→ Problems and tasks
1. Reproduce the Sling replication article from "PostgreSQL and DuckDB" up to and including "PostgreSQL to DuckDB.", swapping "reporting" for "dashboard".
2. Answer these questions on the Sling replication article.
(a) According to the title, from which database is data replicated?
(b) What role does the introduction give PostgreSQL?
(c) What role does the introduction give DuckDB?

→ Provided passage
________________________
Seamless Data Replication from PostgreSQL to DuckDB with Sling

Slinger avatar
Slinger
Cover for Seamless Data Replication from PostgreSQL to DuckDB with Sling

Introduction

PostgreSQL and DuckDB serve complementary roles in modern data architectures - PostgreSQL as a robust operational database and DuckDB as a powerful analytical engine. Moving data between these systems efficiently is crucial for analytics and reporting workflows. Sling simplifies this process by providing a seamless, efficient way to replicate data from PostgreSQL to DuckDB.
________________________
Records from a collection
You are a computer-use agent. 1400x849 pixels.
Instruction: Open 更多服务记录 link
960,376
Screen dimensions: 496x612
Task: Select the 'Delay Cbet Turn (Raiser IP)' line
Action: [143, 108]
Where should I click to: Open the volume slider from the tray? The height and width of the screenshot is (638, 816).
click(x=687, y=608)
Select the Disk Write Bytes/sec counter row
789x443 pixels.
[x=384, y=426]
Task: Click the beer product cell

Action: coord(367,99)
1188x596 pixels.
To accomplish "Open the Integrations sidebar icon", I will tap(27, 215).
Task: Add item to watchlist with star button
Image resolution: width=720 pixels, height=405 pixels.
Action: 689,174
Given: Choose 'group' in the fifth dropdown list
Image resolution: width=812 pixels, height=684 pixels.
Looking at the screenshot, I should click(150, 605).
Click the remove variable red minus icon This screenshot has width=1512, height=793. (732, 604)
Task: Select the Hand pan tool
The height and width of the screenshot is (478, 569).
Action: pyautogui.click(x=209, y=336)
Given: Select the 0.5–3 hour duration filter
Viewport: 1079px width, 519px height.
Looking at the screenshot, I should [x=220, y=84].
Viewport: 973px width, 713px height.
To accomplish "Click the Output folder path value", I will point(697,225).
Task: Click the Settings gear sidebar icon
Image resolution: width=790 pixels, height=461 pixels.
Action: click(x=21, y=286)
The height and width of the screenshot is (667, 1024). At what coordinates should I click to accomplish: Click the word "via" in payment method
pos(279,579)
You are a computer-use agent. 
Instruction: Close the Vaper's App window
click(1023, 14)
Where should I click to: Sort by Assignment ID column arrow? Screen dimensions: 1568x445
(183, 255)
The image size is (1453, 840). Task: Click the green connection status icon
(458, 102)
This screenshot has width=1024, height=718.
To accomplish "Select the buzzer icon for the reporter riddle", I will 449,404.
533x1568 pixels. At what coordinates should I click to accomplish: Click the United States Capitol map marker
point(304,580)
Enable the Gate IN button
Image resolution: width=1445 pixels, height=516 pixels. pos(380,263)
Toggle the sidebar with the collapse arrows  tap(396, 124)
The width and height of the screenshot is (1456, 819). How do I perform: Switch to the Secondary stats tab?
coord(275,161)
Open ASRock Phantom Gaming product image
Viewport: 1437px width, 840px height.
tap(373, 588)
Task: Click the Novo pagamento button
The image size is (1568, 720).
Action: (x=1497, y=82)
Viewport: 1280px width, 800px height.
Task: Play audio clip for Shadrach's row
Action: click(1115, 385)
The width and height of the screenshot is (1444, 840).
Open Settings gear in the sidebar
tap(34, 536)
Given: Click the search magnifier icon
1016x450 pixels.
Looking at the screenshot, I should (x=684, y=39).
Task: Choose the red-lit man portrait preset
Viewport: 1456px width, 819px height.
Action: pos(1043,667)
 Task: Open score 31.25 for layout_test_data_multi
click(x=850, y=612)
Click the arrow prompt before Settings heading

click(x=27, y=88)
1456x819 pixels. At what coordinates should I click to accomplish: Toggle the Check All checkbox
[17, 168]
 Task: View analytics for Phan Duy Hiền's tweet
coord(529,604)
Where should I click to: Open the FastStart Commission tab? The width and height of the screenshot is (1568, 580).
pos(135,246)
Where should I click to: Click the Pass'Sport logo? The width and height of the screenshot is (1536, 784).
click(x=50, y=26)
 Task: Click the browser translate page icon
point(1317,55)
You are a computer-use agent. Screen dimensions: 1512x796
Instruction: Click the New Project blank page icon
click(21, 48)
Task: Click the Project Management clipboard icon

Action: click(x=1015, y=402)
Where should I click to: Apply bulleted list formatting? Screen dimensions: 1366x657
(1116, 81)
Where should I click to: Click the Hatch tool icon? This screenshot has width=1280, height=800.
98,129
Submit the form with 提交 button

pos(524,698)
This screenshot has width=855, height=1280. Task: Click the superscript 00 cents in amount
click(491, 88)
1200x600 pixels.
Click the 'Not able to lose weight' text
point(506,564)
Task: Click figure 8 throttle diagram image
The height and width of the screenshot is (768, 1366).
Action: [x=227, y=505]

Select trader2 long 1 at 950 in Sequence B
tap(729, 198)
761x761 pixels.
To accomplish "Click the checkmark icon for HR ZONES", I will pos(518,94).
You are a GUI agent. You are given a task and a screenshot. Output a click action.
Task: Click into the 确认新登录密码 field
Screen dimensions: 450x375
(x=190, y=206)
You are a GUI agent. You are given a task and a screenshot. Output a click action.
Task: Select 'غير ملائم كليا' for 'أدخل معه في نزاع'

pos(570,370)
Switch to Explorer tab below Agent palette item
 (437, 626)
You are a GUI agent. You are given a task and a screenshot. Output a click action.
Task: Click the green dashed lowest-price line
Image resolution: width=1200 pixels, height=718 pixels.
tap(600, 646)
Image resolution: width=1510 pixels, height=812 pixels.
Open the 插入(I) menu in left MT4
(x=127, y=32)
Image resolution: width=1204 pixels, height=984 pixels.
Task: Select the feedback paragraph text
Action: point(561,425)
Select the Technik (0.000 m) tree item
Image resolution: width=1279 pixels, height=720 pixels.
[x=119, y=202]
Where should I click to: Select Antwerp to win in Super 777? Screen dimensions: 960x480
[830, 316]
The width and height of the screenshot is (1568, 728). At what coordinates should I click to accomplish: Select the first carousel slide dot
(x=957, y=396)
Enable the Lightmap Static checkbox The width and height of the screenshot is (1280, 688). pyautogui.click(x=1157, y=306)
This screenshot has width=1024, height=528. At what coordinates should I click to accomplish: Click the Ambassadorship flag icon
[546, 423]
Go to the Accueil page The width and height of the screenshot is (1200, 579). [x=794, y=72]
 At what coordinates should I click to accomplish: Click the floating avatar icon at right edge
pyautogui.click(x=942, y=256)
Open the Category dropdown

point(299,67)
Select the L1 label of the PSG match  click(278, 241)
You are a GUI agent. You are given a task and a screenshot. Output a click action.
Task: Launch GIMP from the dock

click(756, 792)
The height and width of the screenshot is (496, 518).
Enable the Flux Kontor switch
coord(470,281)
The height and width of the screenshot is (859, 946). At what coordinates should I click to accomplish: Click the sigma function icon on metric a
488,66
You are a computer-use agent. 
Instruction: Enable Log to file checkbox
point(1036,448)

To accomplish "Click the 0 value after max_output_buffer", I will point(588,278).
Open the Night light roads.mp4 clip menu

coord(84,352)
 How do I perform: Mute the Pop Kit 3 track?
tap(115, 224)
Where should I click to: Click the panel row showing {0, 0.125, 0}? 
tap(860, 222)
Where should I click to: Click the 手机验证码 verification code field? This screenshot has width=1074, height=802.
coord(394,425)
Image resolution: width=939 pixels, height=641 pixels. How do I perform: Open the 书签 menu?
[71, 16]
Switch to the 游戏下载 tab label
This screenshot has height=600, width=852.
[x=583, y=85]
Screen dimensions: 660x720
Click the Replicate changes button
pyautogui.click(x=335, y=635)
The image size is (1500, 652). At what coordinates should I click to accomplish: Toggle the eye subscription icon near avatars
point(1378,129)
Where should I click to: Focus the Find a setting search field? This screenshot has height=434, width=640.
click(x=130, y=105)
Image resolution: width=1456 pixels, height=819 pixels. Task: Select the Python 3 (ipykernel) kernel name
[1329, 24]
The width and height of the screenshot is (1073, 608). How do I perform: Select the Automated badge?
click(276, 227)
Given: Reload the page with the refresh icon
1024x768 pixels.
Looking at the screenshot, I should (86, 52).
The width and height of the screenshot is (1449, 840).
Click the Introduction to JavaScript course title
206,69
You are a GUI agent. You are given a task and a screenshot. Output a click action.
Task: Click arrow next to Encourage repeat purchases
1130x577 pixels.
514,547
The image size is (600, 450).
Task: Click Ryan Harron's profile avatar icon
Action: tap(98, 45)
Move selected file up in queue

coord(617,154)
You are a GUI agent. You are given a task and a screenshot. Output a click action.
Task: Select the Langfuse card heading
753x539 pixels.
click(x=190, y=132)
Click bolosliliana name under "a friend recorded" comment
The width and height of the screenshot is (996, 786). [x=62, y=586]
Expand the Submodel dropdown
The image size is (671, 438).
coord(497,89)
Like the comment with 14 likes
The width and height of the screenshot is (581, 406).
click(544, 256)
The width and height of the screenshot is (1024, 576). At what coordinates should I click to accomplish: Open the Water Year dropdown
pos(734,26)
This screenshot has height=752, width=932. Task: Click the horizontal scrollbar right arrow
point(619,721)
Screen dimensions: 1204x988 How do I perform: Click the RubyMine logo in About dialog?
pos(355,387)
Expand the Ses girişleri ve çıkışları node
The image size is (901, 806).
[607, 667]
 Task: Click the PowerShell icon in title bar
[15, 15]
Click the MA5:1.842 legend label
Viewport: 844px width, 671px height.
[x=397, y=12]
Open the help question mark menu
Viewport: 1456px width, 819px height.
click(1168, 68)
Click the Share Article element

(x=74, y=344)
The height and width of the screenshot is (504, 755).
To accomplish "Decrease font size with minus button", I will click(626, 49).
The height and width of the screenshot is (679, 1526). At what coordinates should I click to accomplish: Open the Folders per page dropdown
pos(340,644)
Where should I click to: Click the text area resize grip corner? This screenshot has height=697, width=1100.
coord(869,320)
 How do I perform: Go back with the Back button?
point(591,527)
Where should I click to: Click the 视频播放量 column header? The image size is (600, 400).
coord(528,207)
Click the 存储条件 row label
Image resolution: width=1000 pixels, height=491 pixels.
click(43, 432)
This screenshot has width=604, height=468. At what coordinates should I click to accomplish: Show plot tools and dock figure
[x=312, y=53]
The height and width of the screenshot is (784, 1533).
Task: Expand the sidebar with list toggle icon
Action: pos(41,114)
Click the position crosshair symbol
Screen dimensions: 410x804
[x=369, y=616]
________________________
→ Answers
1.
PostgreSQL and DuckDB serve complementary roles in modern data architectures - PostgreSQL as a robust operational database and DuckDB as a powerful analytical engine. Moving data between these systems efficiently is crucial for analytics and dashboard workflows. Sling simplifies this process by providing a seamless, efficient way to replicate data from PostgreSQL to DuckDB.

2.
(a) PostgreSQL
(b) A robust operational database
(c) A powerful analytical engine